- Task material:
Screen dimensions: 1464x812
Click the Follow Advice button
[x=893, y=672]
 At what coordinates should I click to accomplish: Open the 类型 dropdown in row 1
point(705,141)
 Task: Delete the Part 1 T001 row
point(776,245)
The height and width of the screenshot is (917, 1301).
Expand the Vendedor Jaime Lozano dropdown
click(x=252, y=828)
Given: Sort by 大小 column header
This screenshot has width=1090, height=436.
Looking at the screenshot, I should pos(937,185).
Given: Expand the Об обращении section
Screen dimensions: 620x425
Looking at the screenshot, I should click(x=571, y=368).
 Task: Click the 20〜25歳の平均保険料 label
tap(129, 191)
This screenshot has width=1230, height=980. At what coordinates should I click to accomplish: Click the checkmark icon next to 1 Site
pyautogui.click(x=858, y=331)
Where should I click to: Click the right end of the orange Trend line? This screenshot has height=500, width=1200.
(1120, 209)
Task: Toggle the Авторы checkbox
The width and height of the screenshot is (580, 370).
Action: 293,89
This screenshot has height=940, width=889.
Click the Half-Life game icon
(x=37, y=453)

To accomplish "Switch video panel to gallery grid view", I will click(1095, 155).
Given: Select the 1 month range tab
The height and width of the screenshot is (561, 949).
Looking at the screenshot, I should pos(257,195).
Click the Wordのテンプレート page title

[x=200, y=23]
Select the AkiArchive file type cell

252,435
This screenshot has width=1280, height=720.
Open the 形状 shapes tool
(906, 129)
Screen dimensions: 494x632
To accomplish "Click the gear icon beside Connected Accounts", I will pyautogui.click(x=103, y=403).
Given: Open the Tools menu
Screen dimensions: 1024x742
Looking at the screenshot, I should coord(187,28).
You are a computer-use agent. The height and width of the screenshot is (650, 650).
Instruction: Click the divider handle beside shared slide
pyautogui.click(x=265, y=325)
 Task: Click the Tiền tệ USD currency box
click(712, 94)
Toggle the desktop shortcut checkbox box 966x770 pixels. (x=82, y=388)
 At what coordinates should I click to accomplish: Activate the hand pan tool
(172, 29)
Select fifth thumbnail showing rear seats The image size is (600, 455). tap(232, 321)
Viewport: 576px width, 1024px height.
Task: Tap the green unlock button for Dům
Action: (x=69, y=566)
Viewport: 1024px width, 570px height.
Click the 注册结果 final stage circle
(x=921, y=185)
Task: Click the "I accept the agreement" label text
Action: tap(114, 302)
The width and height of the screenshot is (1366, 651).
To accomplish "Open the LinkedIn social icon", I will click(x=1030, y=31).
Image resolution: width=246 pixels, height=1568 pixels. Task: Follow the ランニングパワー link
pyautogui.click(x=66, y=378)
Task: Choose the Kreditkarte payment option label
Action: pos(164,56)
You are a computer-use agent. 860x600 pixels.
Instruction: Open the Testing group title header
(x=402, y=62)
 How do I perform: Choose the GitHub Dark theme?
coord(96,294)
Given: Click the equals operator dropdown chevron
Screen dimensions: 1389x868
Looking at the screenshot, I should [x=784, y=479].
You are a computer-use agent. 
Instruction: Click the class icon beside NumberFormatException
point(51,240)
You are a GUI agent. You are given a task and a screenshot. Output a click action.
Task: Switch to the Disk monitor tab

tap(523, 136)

- Task requirements:
Write out all the records again, exactly as they appear.

- Written solution:
Screen dimensions: 1464x812
Click the Follow Advice button
[x=893, y=672]
 At what coordinates should I click to accomplish: Open the 类型 dropdown in row 1
point(705,141)
 Task: Delete the Part 1 T001 row
point(776,245)
The height and width of the screenshot is (917, 1301).
Expand the Vendedor Jaime Lozano dropdown
click(x=252, y=828)
Given: Sort by 大小 column header
This screenshot has width=1090, height=436.
Looking at the screenshot, I should pos(937,185).
Given: Expand the Об обращении section
Screen dimensions: 620x425
Looking at the screenshot, I should click(x=571, y=368).
 Task: Click the 20〜25歳の平均保険料 label
tap(129, 191)
This screenshot has width=1230, height=980. At what coordinates should I click to accomplish: Click the checkmark icon next to 1 Site
pyautogui.click(x=858, y=331)
Where should I click to: Click the right end of the orange Trend line? This screenshot has height=500, width=1200.
(1120, 209)
Task: Toggle the Авторы checkbox
The width and height of the screenshot is (580, 370).
Action: 293,89
This screenshot has height=940, width=889.
Click the Half-Life game icon
(x=37, y=453)

To accomplish "Switch video panel to gallery grid view", I will click(1095, 155).
Given: Select the 1 month range tab
The height and width of the screenshot is (561, 949).
Looking at the screenshot, I should pos(257,195).
Click the Wordのテンプレート page title

[x=200, y=23]
Select the AkiArchive file type cell

252,435
This screenshot has width=1280, height=720.
Open the 形状 shapes tool
(906, 129)
Screen dimensions: 494x632
To accomplish "Click the gear icon beside Connected Accounts", I will pyautogui.click(x=103, y=403).
Given: Open the Tools menu
Screen dimensions: 1024x742
Looking at the screenshot, I should coord(187,28).
You are a computer-use agent. The height and width of the screenshot is (650, 650).
Instruction: Click the divider handle beside shared slide
pyautogui.click(x=265, y=325)
 Task: Click the Tiền tệ USD currency box
click(712, 94)
Toggle the desktop shortcut checkbox box 966x770 pixels. (x=82, y=388)
 At what coordinates should I click to accomplish: Activate the hand pan tool
(172, 29)
Select fifth thumbnail showing rear seats The image size is (600, 455). tap(232, 321)
Viewport: 576px width, 1024px height.
Task: Tap the green unlock button for Dům
Action: (x=69, y=566)
Viewport: 1024px width, 570px height.
Click the 注册结果 final stage circle
(x=921, y=185)
Task: Click the "I accept the agreement" label text
Action: tap(114, 302)
The width and height of the screenshot is (1366, 651).
To accomplish "Open the LinkedIn social icon", I will click(x=1030, y=31).
Image resolution: width=246 pixels, height=1568 pixels. Task: Follow the ランニングパワー link
pyautogui.click(x=66, y=378)
Task: Choose the Kreditkarte payment option label
Action: pos(164,56)
You are a computer-use agent. 860x600 pixels.
Instruction: Open the Testing group title header
(x=402, y=62)
 How do I perform: Choose the GitHub Dark theme?
coord(96,294)
Given: Click the equals operator dropdown chevron
Screen dimensions: 1389x868
Looking at the screenshot, I should [x=784, y=479].
You are a computer-use agent. 
Instruction: Click the class icon beside NumberFormatException
point(51,240)
You are a GUI agent. You are given a task and a screenshot. Output a click action.
Task: Switch to the Disk monitor tab

tap(523, 136)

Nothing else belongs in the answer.